PROBLEM STATEMENT:
Output, word for word, the line that contains "Where should I" and all lines after it in the records below, omitting pictures.

═════ DATA RECORDS ═════

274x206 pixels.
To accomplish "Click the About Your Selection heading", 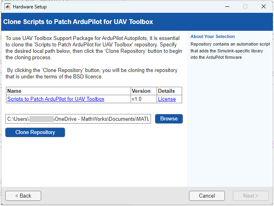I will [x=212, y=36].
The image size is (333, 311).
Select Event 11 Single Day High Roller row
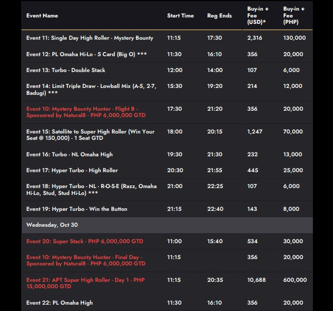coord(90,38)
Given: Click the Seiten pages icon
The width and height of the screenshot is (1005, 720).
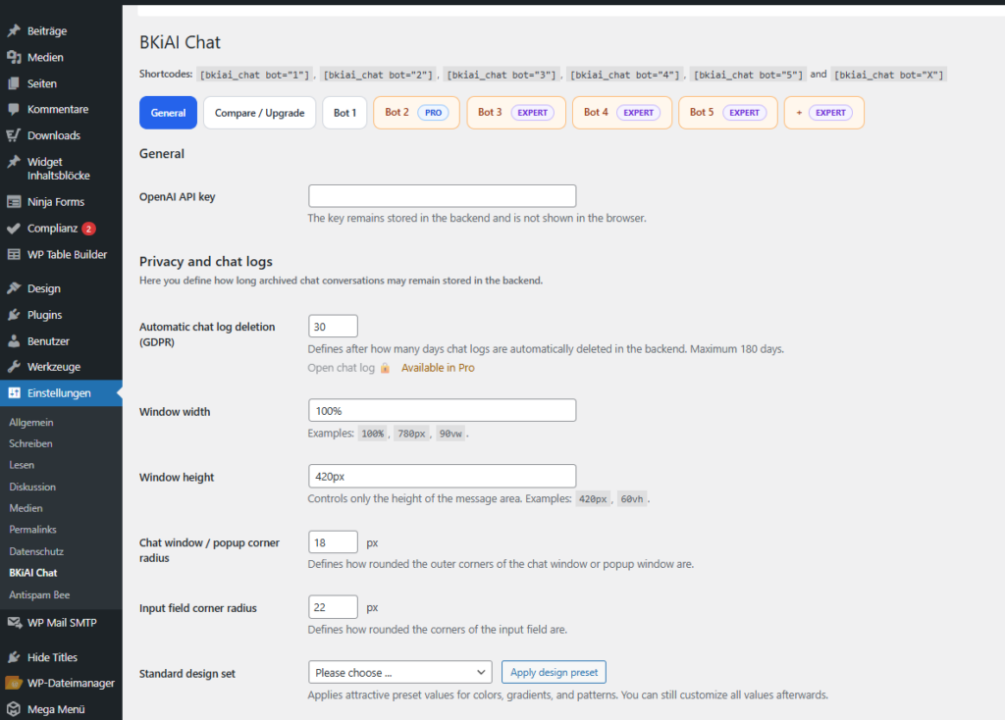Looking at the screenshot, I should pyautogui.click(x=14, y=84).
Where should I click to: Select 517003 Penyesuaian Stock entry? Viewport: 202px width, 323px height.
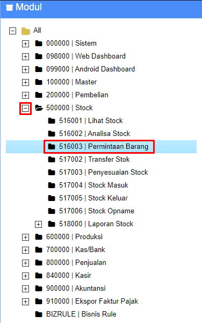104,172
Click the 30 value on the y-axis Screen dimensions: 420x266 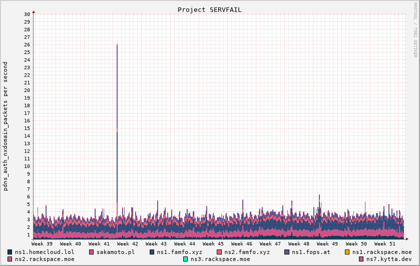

═════

EXERCISE RESULT:
Where should I click to: Select 517003 Penyesuaian Stock entry? Viewport: 202px width, 323px height.
104,172
Click the 30 value on the y-axis Screen dimensions: 420x266 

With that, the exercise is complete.